Cet extrait est le début d’un article publié le 18/03/2016 dans Actu78. Il soulève les questions juridiques liées à l’utilisation à l’école de matériels connectés, de systèmes d’apprentissage personnalisé pour lesquels les données sont stockées dans le bien nommé « cloud », ce nuage qui disperse les données collectées sur des serveurs du monde entier.

Le ministère de l’Éducation nationale communique beaucoup sur le plan numérique, l’équipement individuel  mobile des élèves, les possibilités d’apprentissage personnalisé ouvert avec les learning analytics (analyse des traces de l’activité de l’élève), les possibilités d’apprendre partout et à tout moment. En clair, ce serait la liberté et l’individuation. Mais à quel prix ce paradis est-il atteint ?

L’inquiétude est grande car des questions lourdes restent sans réponses.

Qu’en est-il précisément du cadre juridique permettant de border le déploiement de tablettes ?

En effet, le plan numérique prévoit l’équipement en tablettes d’enfants de 7 à 13 ans avec en priorité les 5èmes. Ces déploiements nécessitent la gestion de parcs de terminaux, le déploiement des applications, la gestion des contenus.

Ces équipements utilisent presque tous des solutions de cloud computing. Quelles mesures le ministère a-t-il pris pour assurer la protection des données à caractère personnel et des données scolaires des élèves ? Sans parler de celles des enseignants ?

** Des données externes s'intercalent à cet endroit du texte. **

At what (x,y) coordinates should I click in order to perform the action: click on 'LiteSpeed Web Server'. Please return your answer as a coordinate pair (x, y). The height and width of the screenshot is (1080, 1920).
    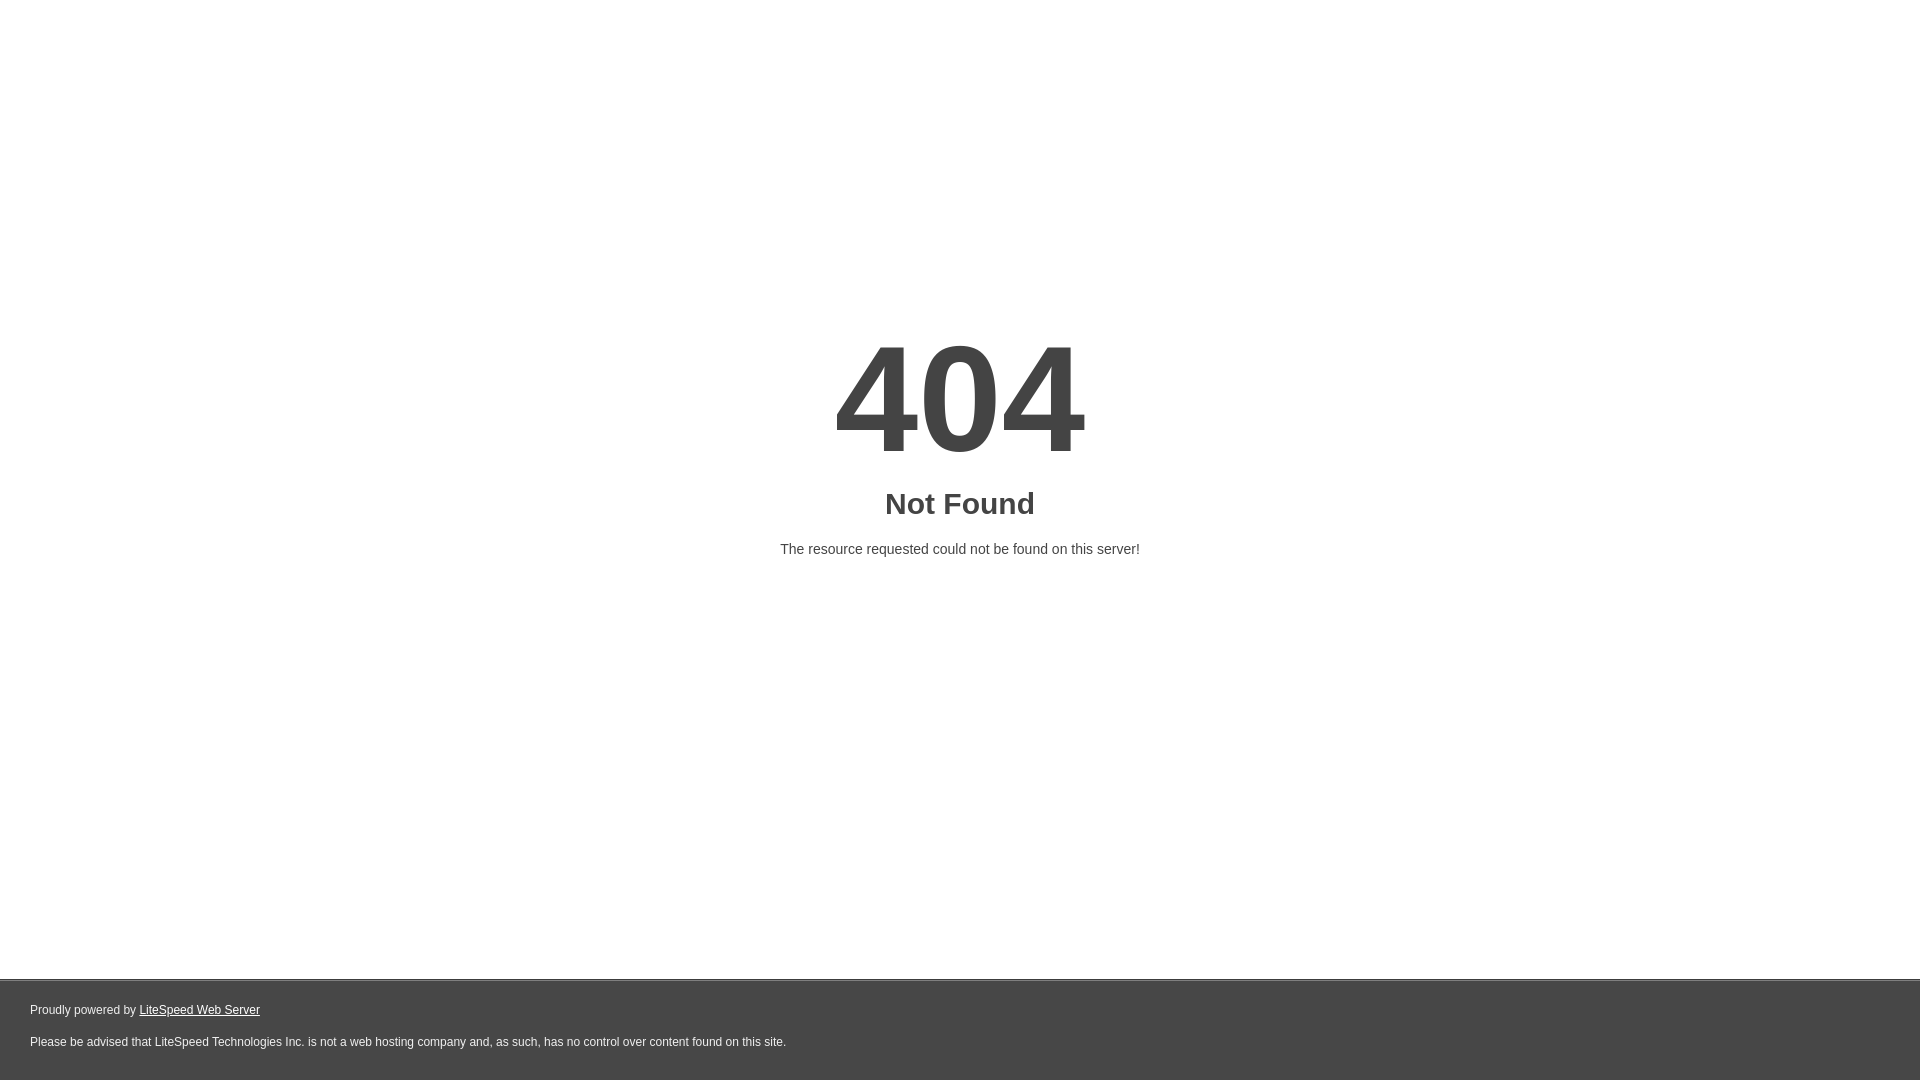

Le seul document public actuel est le Cadre de référence pour l’Accès aux Ressources pédagogiques via un équipement Mobile (CARMO) : mail il n’apporte aucune réponse à cette question.

Qu’en est-il de la confidentialité des données dans le cadre de l’utilisation d’applications du type microsoft office 365,  des services Google for education, ou autre solution du même type (Apple, CISCO…) ?

Les accords que le ministère vient de signer avec Microsoft et Ciscol’ont été avant que toute charte juridique ne soit mise en place. Le ministère a engagé des négociations avec d’autres majors Google, Apple…, toujours dans la même insécurité juridique.

Or, le devenir des données stockées par Microsoft ou n’importe lequel de ces majors est problématique, comme en témoigne la controverse autour du safe harbor, c’est-à-dire des règles qui autorisent les entreprises nord-américaines à transférer des données personnelles de l’UE vers les USA.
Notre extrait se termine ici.